Comcast email bounces
John Chambers
jc at trillian.mit.edu
Tue Jan 17 13:53:29 EST 2006
#To: <blu at vl.com> (Tom Metro)
| John Chambers wrote:
...
| There's no special DNS record type for outbound relays, but most ISPs
| use mail.example.com or smtp.example.com for that purpose. In this case
| Speakeasy appears to use mail.speakeasy.net. Unfortunately it appears to
| use some sort of load balancing scheme, as you noted above for the MX
| server, and thus always returns the same IP. However, connecting to it
| exposes some additional information:
|
| % telnet 69.17.117.59 25
| 220 mail2.sea5.speakeasy.net ESMTP bWFpbC5zcGVha2Vhc3kubmV0
|
| That exposes the naming pattern they use for their individual servers,
| and those individual servers appear to have publicly routable IP addresses:
Indeed; I discovered that soon after sending my earlier question. I
wrote a little perl script that determined that mail2 thru mail40 in
sea5.speakeasy.net are defined.
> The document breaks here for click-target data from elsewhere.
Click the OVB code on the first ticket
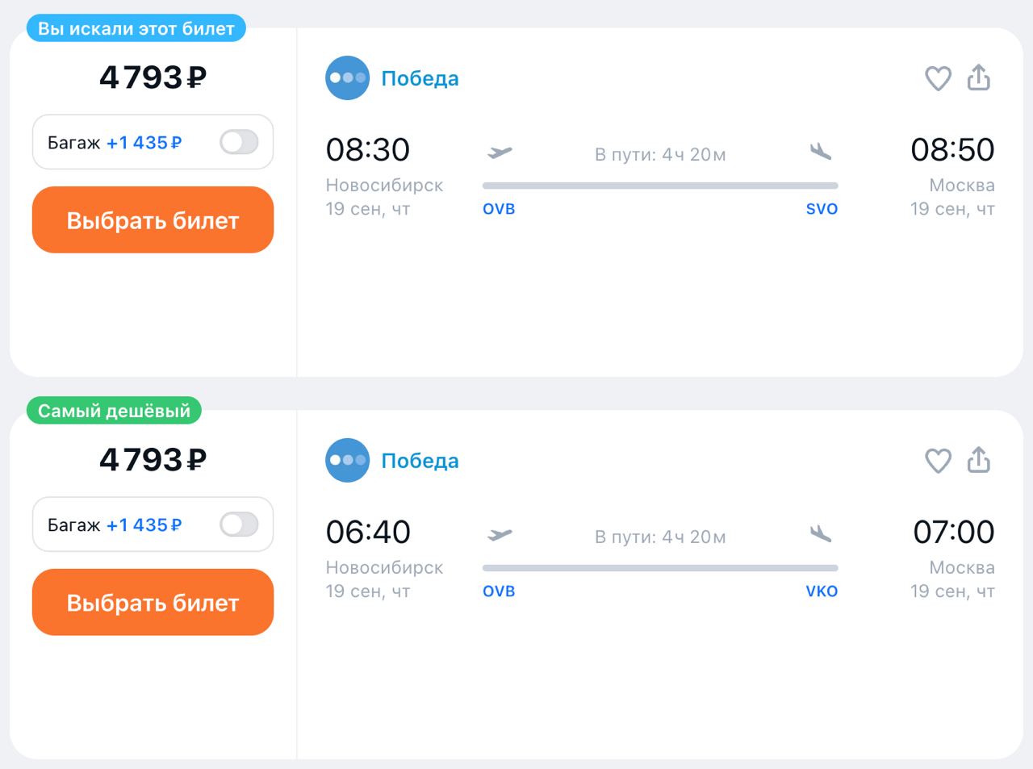coord(499,209)
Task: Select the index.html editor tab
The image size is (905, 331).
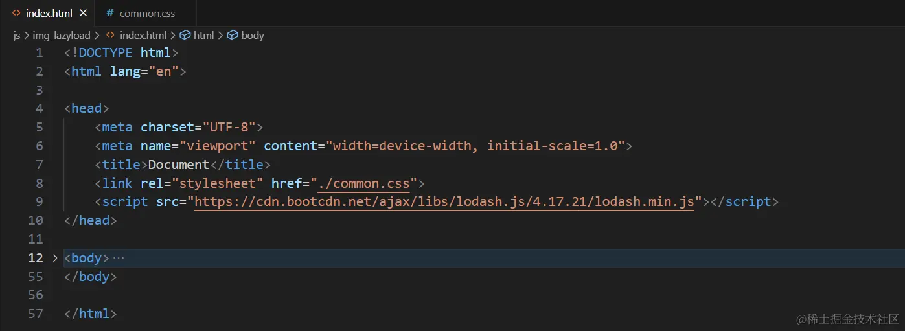Action: 47,13
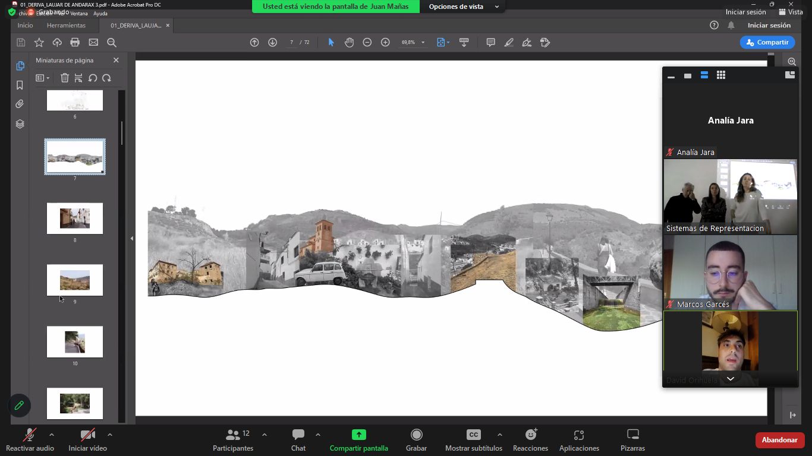Go to next page arrow
This screenshot has width=812, height=456.
click(x=272, y=42)
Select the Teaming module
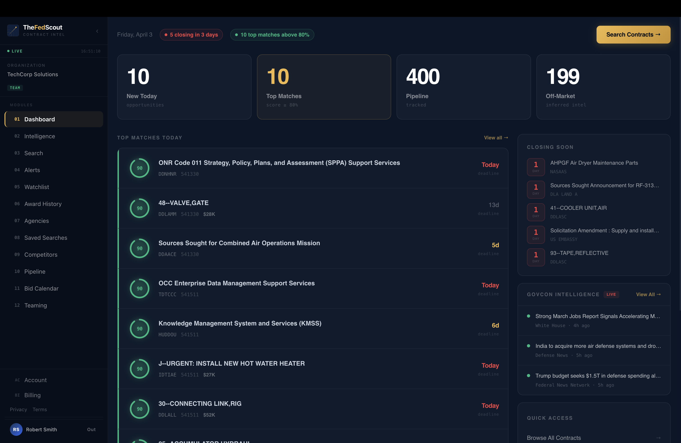681x443 pixels. coord(35,305)
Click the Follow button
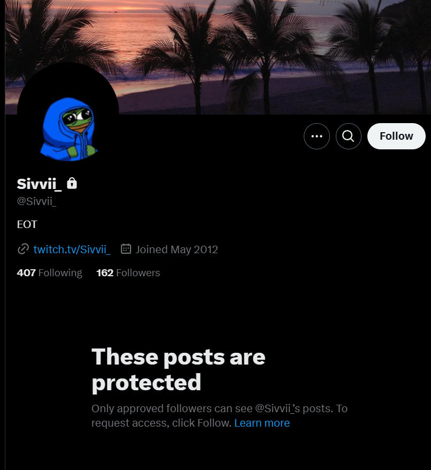This screenshot has height=470, width=431. (x=396, y=136)
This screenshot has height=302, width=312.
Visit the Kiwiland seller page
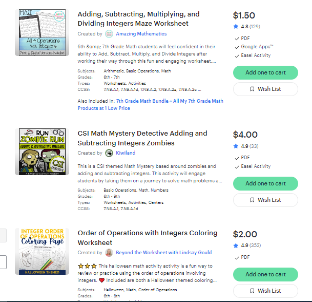126,153
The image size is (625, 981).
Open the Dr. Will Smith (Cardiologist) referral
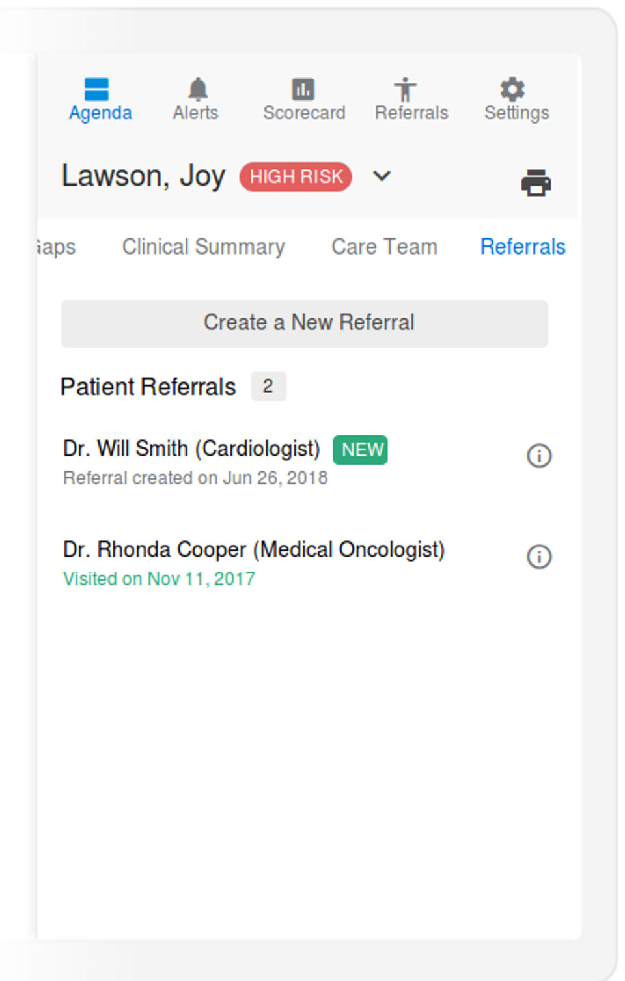(191, 449)
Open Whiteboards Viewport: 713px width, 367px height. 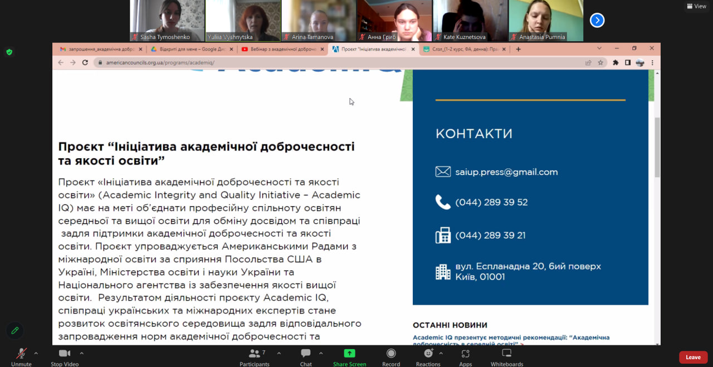pyautogui.click(x=506, y=354)
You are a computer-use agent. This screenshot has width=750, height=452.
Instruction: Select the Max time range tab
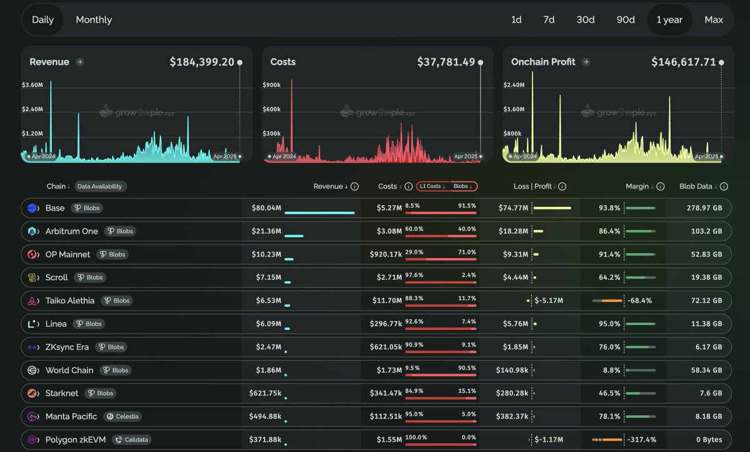tap(714, 20)
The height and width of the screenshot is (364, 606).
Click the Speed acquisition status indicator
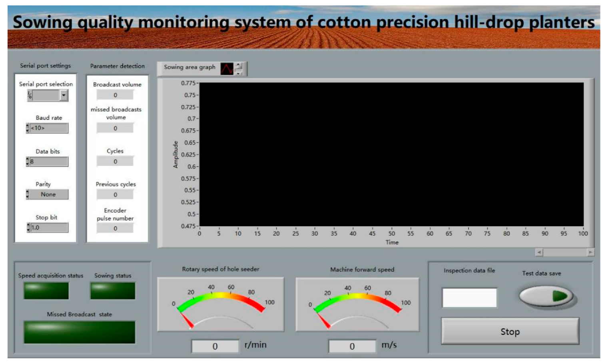click(46, 290)
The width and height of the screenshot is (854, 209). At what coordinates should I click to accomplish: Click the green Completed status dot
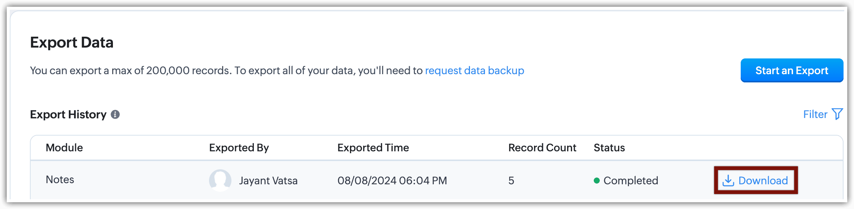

Changing the number in "sea5" doesn't
turn up any more.
I've been trying to think of a scheme to test all of these for active
smtp servers, and seeing which can get through to comcast. But I
suppose it's just as fast to sit down and do it all by hand, since we
really need just one that works. Of course, there's always the
challenge of writing a little program that will find a good one the
next time this happens. The challenge in this case is doing it in a
manner that won't get you labelled as an abuser yourself when you do
a scan of IP addresses in a domain. And you don't want to bother some
innocent comcast user with a flood of 38 test messages.
Maybe it's best to just do it by hand.